Task instructions: Copy every line from the one that holds "Given: Click question mark beside △元本損失額" to the end of the records below, exactly and with nothing else, but without any pictures.

[Screenshot grounding data]
※ ※ ※

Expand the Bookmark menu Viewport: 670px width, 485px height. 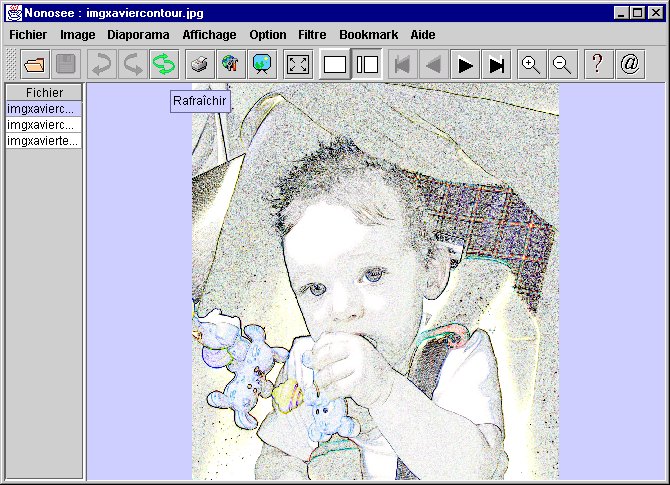pyautogui.click(x=368, y=35)
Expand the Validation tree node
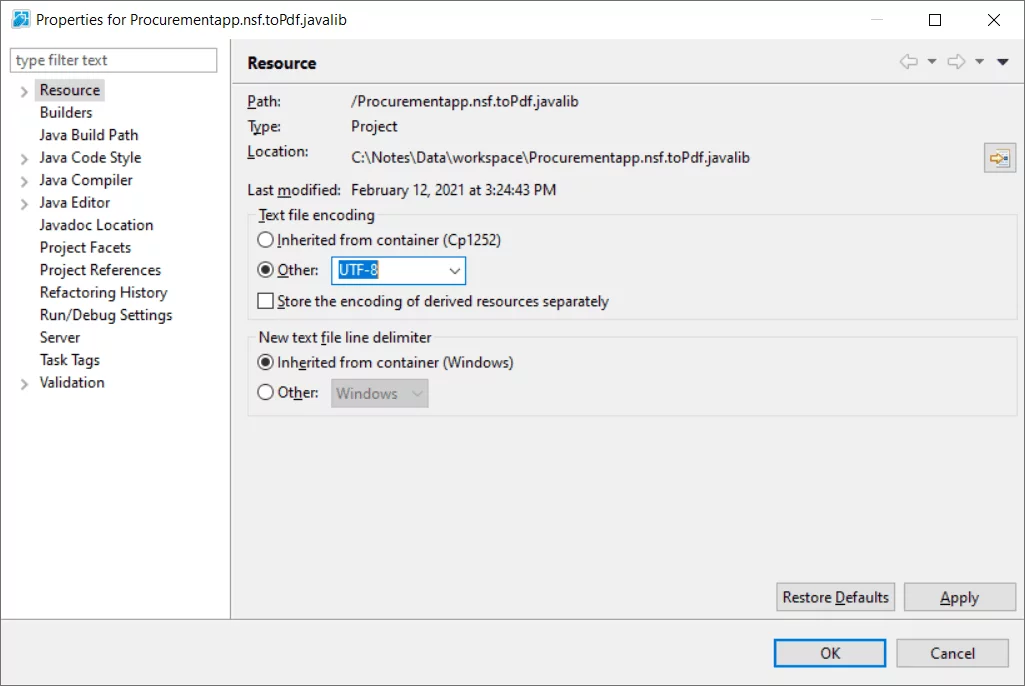Screen dimensions: 1025x686 click(24, 383)
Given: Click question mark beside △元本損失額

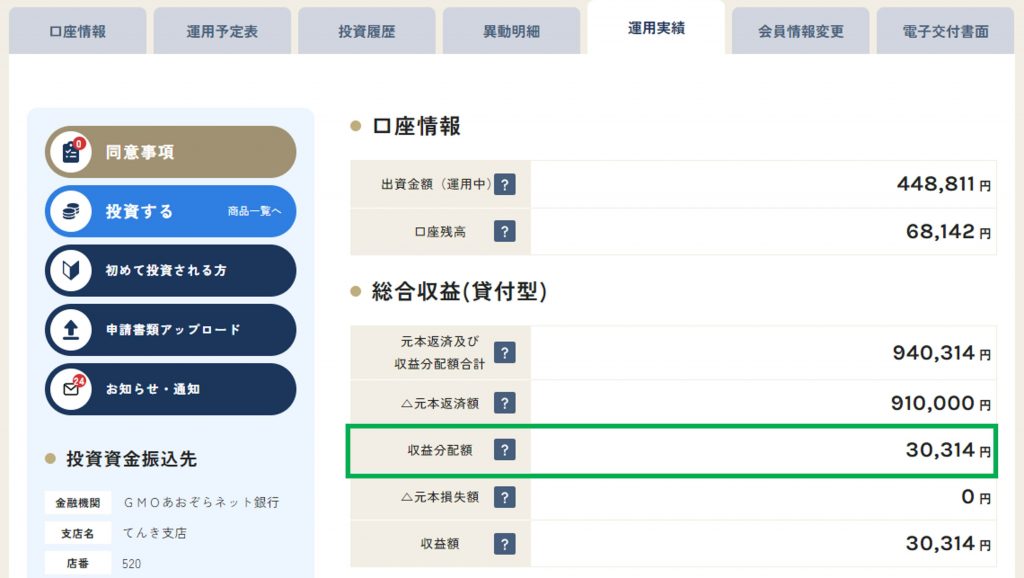Looking at the screenshot, I should point(504,497).
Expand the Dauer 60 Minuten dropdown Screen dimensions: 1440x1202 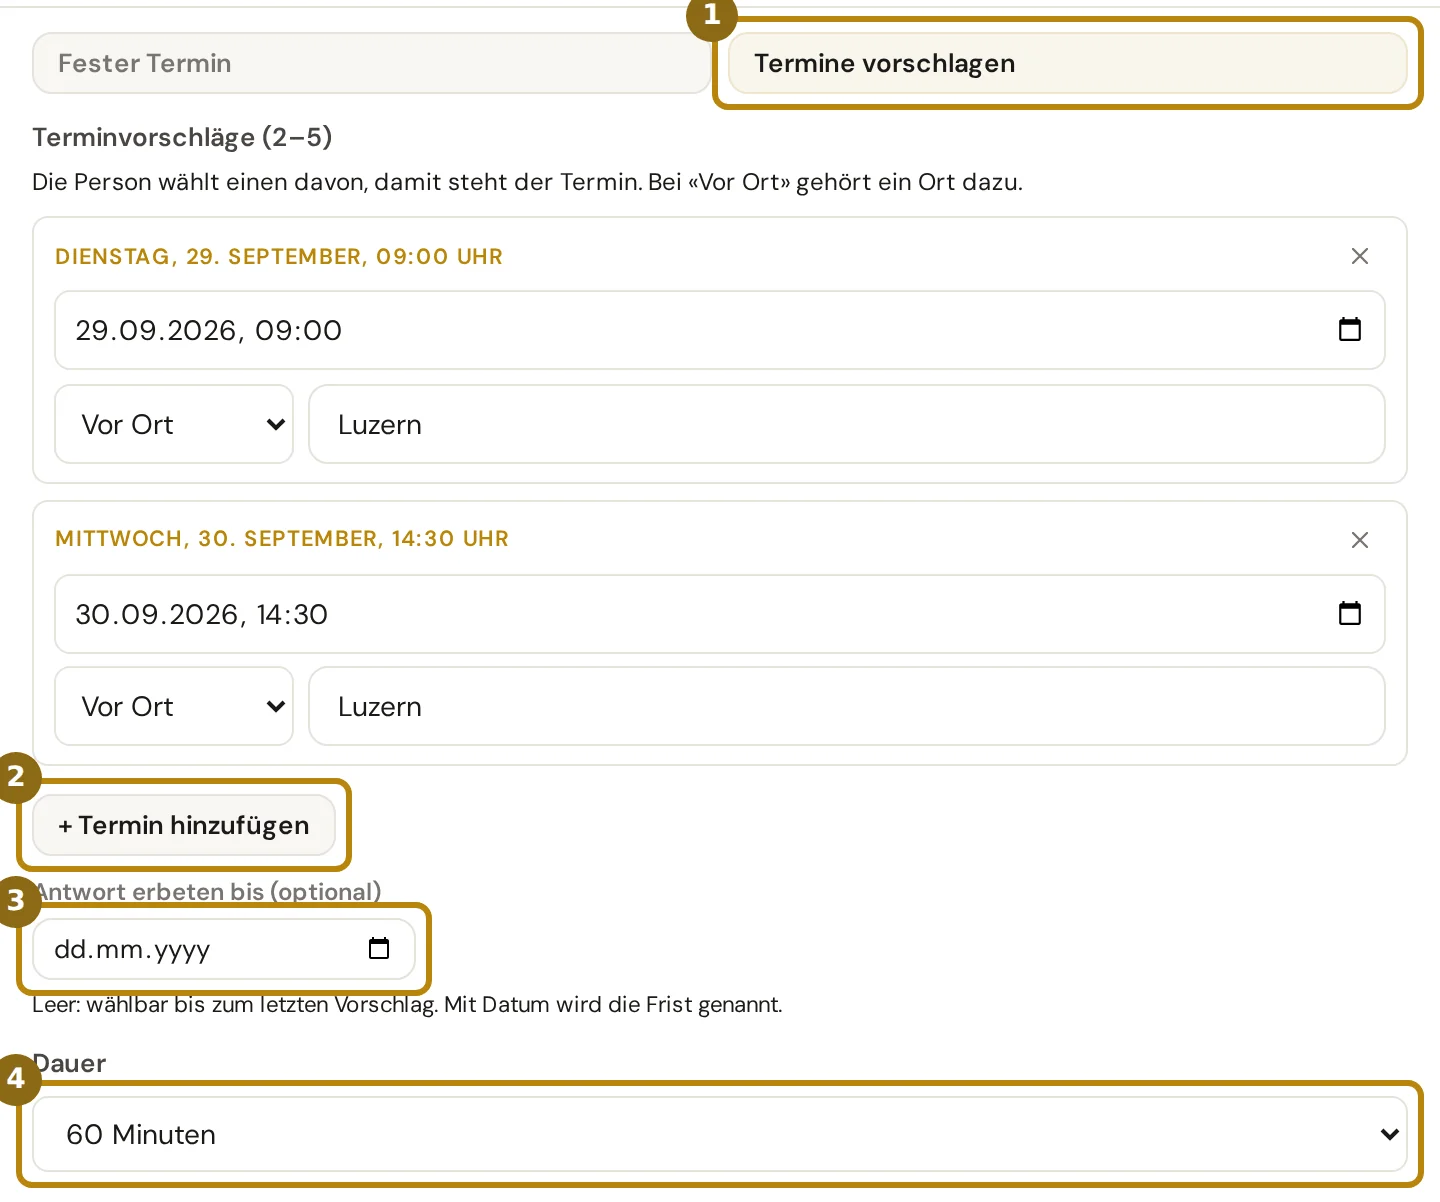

※ ※ ※

Answer to the exercise:
Given: Click question mark beside △元本損失額

Looking at the screenshot, I should point(504,497).
Expand the Dauer 60 Minuten dropdown Screen dimensions: 1440x1202 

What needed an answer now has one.